Alongside system improvements, it’s also important to listen directly to care experienced children and young people. They often describe wanting support that is consistent, emotionally safe, collaborative and responsive to their experiences.1
Final word on mental health and trauma in care-experienced youth
Care-experienced young people are at greater risk of experiencing trauma and trauma-related mental health difficulties. Yet, access to effective, evidence-based support remains inconsistent.
Research suggests that barriers exist at many levels, from difficulties recognising PTSD and identifying trauma symptoms to gaps between services and wider challenges in how care is funded and delivered.
Improving outcomes means ensuring that care-experienced young people can access treatments that are supported by strong evidence, including trauma-focused CBT. This requires joined-up working across social care, mental health services, commissioners and the wider workforce.
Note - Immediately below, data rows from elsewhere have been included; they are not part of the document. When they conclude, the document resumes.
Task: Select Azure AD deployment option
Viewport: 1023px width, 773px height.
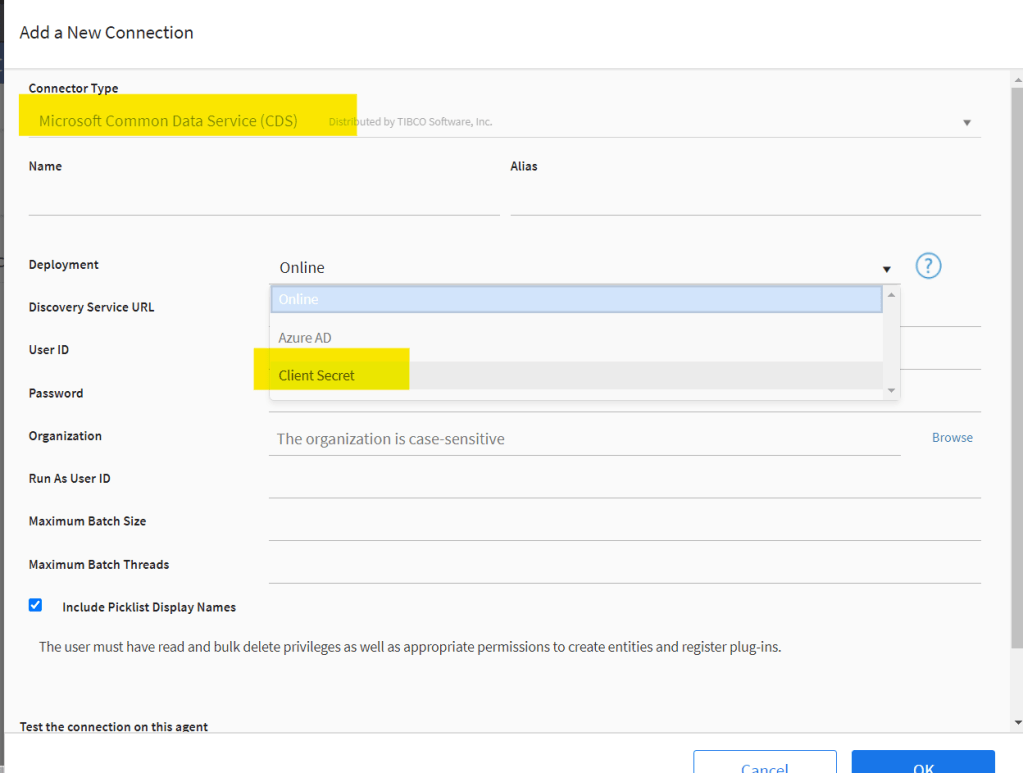Action: [575, 338]
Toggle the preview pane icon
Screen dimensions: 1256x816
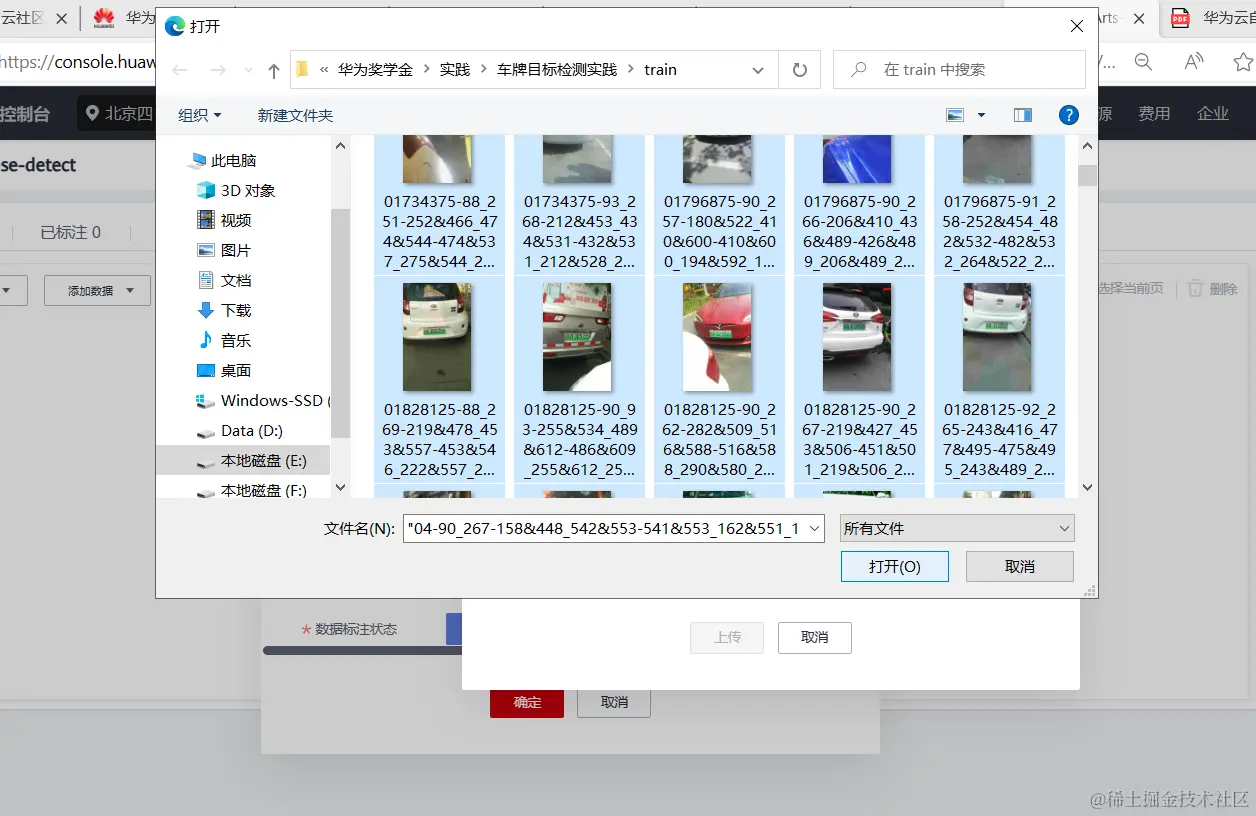(1022, 114)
With earlier identification, better access to evidence-based interventions and more coordinated systems of care, care-experienced children can receive the support they need to recover and thrive.
To learn more about the latest evidence on childhood trauma and effective interventions that can support your practice, check out Trauma: Evidence, Practice, and Implementation Challenges.
References
- McGuire, R., Meiser-Stedman, R., Smith, P., Halligan, S. L., Lobo, S., Fearon, P., & Hiller, R. M. (2025). Access to best-evidenced mental health support for care-experienced young people: Learnings from the implementation of cognitive therapy for PTSD. British Journal of Clinical Psychology, 64(1), 63–85.
- Ford, T., Vostanis, P., Meltzer, H., & Goodman, R. (2007). Psychiatric disorder among British children looked after by local authorities: Comparison with children living in private households. British Journal of Psychiatry, 190(4), 319–325.
- Tarren-Sweeney, M. (2018). The mental health of children in out-of-home care. Current Opinion in Psychology, 15, 53–58.
- Morina, N., Koerssen, R., & Pollet, T. V. (2021). Interventions for children and adolescents with posttraumatic stress disorder: A meta-analysis of comparative outcome studies. Clinical Psychology Review, 88, 102047.
- Cohen, J. A., Mannarino, A. P., & Deblinger, E. (2017). Treating trauma and traumatic grief in children and adolescents (2nd ed.). Guilford Press.
- Lewis, S. J., Arseneault, L., Caspi, A., Fisher, H. L., Matthews, T., Moffitt, T. E., Odgers, C. L., Stahl, D., Teng, J. Y., & Danese, A. (2019). The epidemiology of trauma and post-traumatic stress disorder in a representative cohort of young people in England and Wales. Lancet Psychiatry, 6(3), 247–256.